## Extracted records

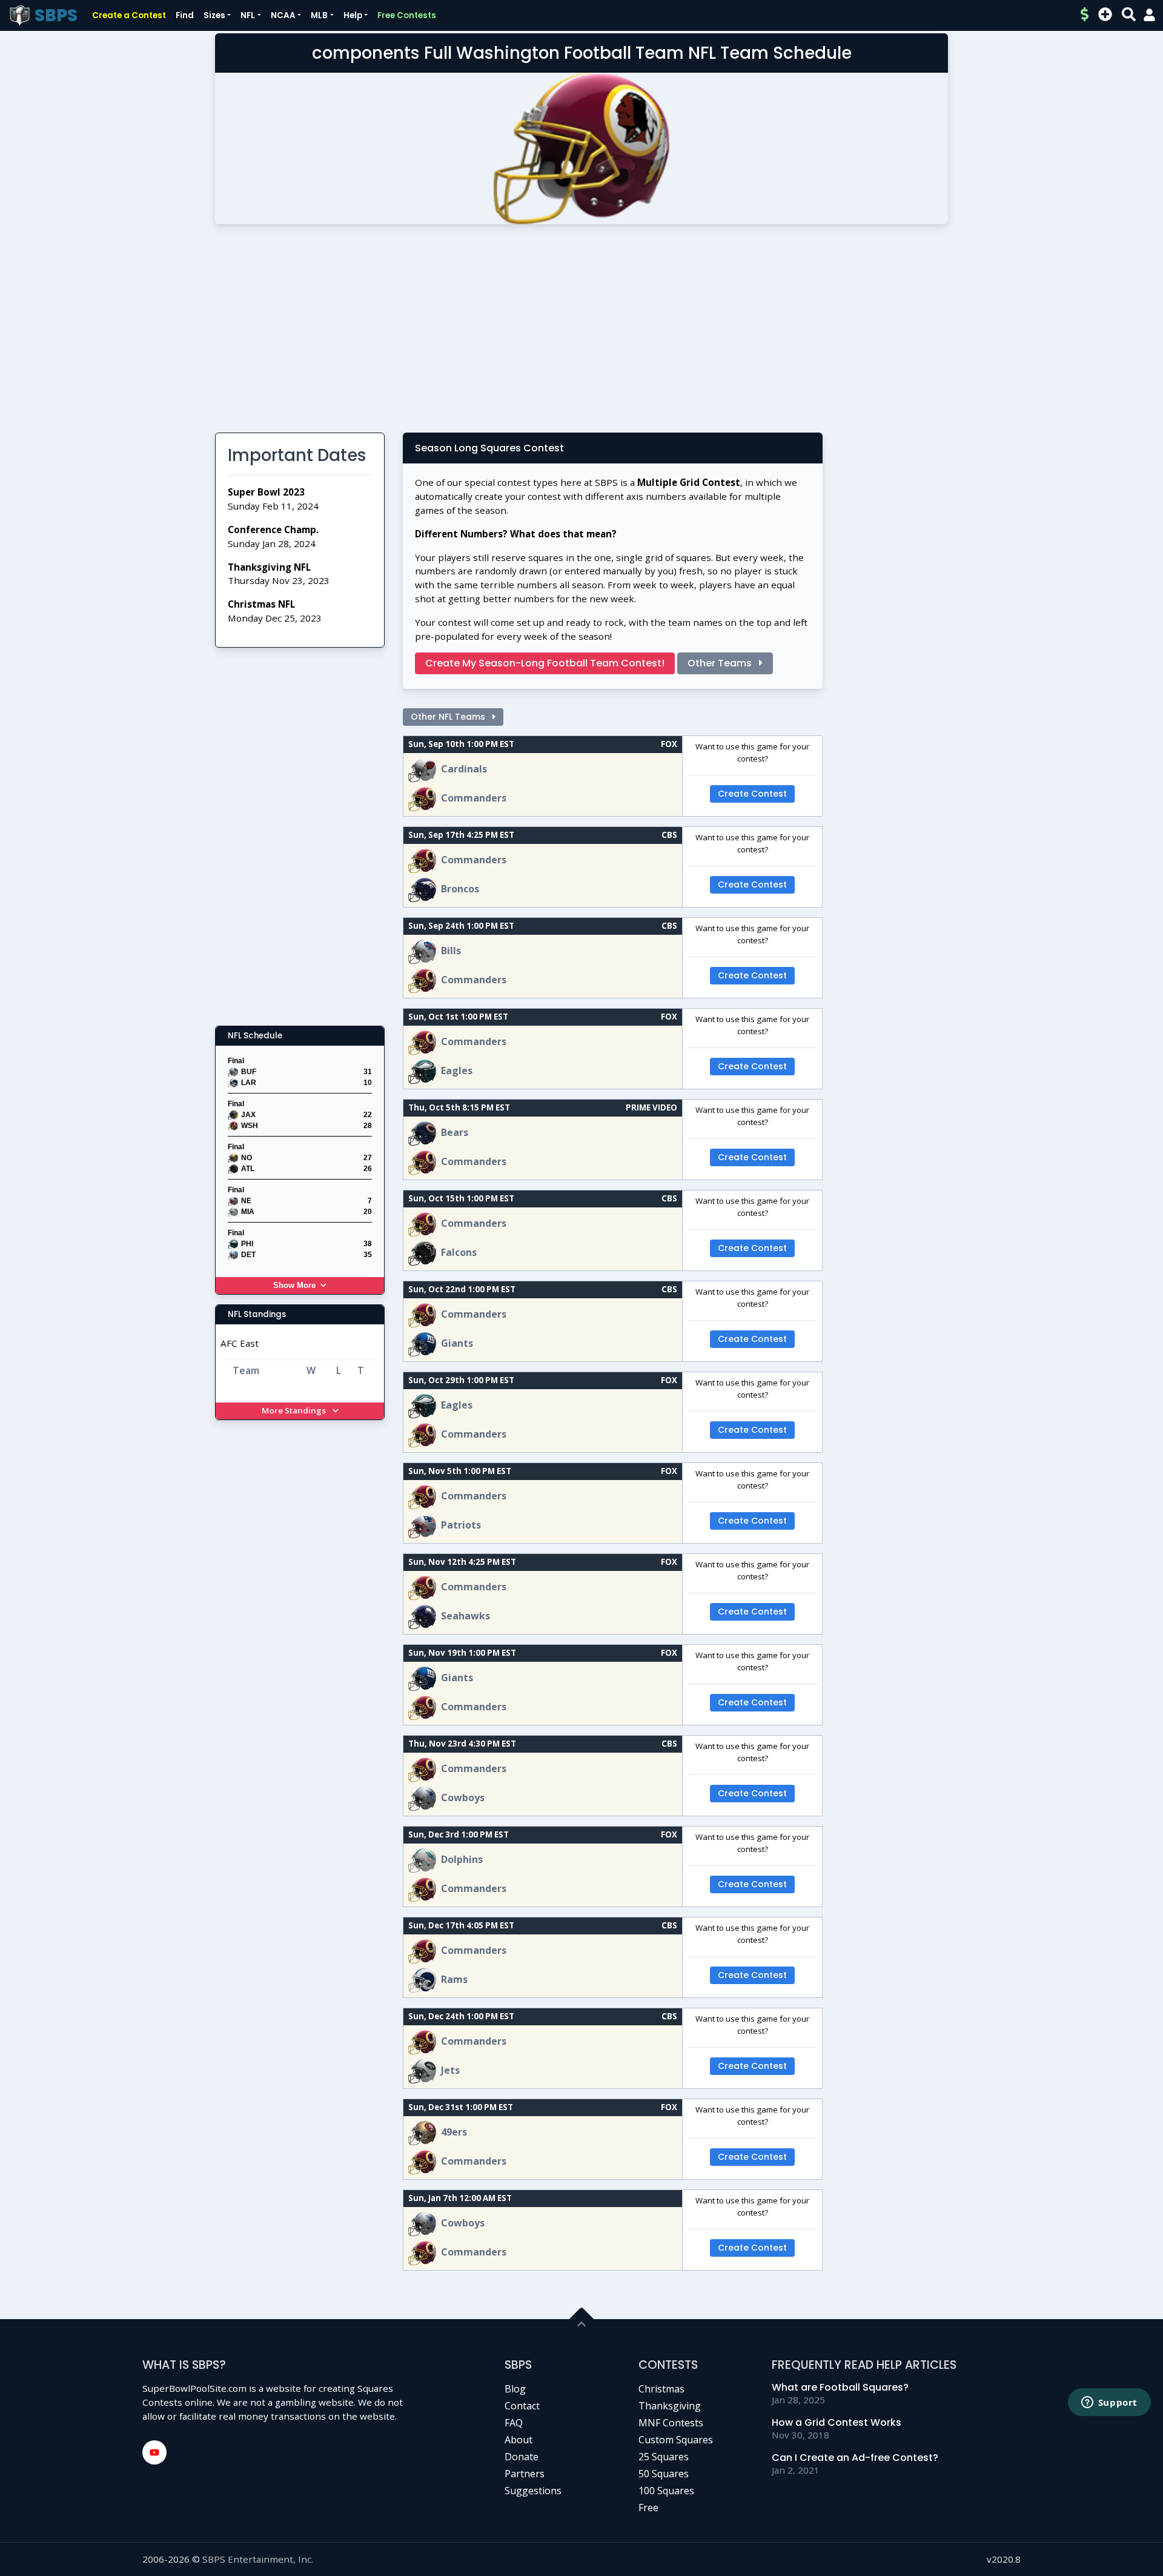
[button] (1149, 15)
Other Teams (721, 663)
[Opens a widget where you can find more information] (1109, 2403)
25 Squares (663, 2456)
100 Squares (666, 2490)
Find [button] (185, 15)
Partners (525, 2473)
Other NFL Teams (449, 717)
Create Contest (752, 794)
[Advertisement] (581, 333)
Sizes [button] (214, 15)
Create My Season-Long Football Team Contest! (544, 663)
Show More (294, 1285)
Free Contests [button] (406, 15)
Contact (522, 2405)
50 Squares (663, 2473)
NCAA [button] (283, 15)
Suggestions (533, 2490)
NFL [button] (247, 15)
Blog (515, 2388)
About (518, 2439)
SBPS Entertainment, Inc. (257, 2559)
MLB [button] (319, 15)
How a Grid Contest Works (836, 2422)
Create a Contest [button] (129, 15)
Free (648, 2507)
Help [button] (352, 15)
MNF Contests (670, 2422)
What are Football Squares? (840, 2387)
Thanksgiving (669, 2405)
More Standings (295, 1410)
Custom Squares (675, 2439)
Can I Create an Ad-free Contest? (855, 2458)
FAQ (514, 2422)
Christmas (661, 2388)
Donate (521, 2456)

==

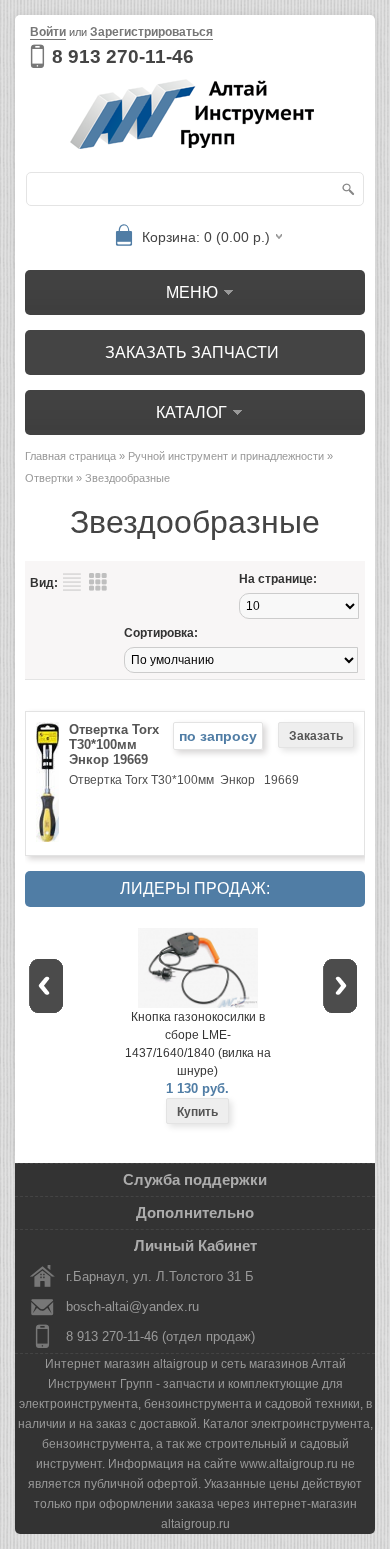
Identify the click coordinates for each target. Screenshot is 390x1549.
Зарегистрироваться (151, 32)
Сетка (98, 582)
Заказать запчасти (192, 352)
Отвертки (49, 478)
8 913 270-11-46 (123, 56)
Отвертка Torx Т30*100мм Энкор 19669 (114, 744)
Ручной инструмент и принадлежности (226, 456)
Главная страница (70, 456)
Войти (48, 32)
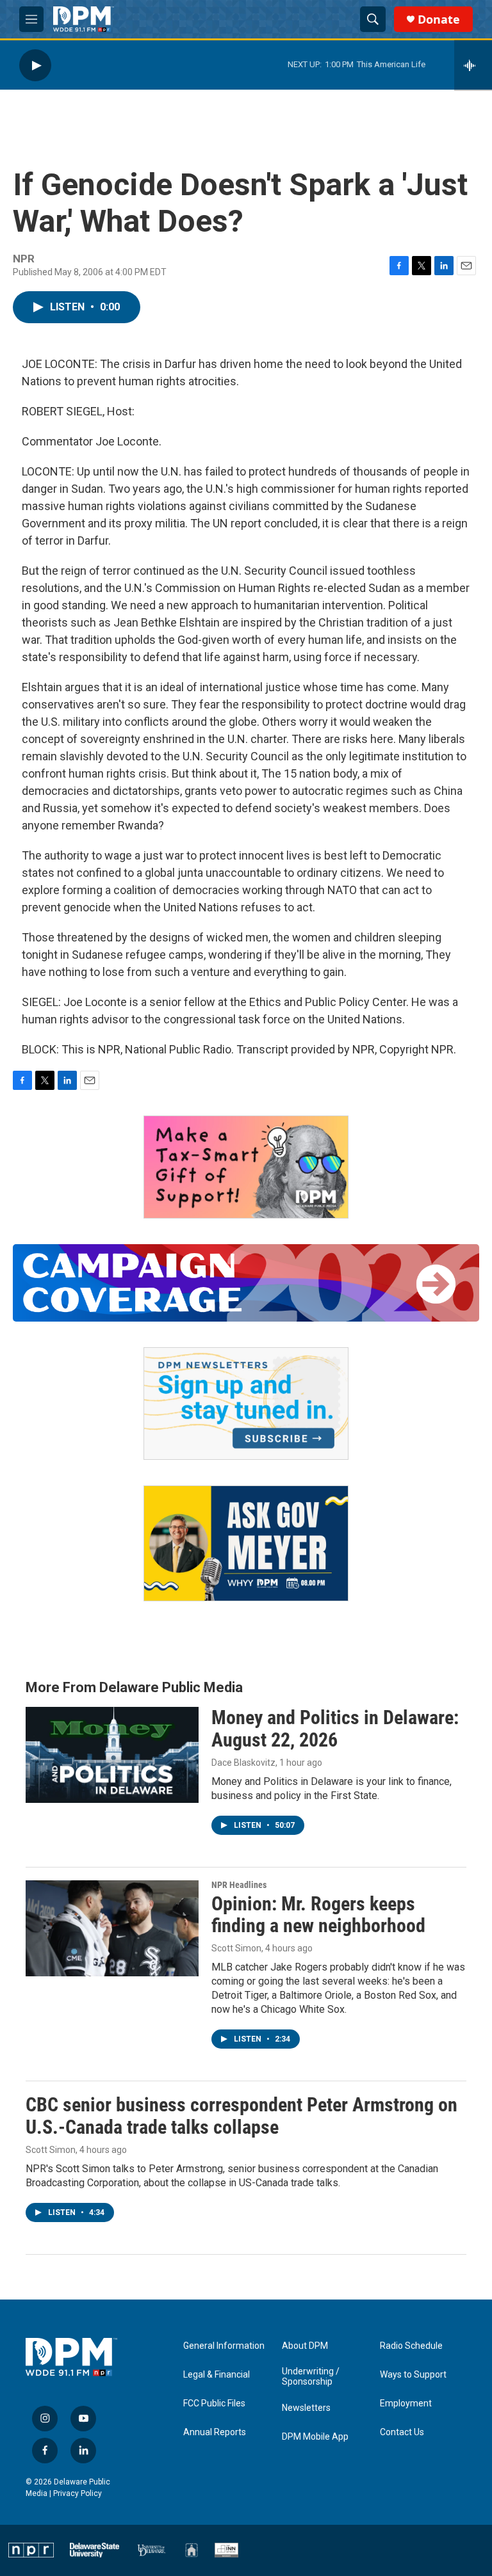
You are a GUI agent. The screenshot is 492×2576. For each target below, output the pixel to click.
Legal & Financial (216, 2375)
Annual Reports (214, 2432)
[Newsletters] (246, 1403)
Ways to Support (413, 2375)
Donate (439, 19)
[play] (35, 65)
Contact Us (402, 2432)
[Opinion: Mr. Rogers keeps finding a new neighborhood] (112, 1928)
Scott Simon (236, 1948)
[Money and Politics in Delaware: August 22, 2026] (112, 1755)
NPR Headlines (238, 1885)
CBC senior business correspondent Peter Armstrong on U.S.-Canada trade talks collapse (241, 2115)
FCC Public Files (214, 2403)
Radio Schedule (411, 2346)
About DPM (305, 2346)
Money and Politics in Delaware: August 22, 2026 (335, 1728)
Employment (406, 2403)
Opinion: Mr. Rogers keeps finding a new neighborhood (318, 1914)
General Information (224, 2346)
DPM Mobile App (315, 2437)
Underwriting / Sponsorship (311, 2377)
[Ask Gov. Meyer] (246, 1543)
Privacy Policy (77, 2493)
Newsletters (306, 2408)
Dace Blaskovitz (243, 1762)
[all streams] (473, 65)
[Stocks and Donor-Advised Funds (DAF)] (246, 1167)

## What you will do
Take the records above and return, word for word, only the lines that fall from the line with "Contact (522, 2405)" to the line with "Donate (521, 2456)", both of them included.

## Task result
Contact (522, 2405)
50 Squares (663, 2473)
NCAA [button] (283, 15)
Suggestions (533, 2490)
NFL [button] (247, 15)
Blog (515, 2388)
About (518, 2439)
SBPS Entertainment, Inc. (257, 2559)
MLB [button] (319, 15)
How a Grid Contest Works (836, 2422)
Create a Contest [button] (129, 15)
Free (648, 2507)
Help [button] (352, 15)
MNF Contests (670, 2422)
What are Football Squares? (840, 2387)
Thanksgiving (669, 2405)
More Standings (295, 1410)
Custom Squares (675, 2439)
Can I Create an Ad-free Contest? (855, 2458)
FAQ (514, 2422)
Christmas (661, 2388)
Donate (521, 2456)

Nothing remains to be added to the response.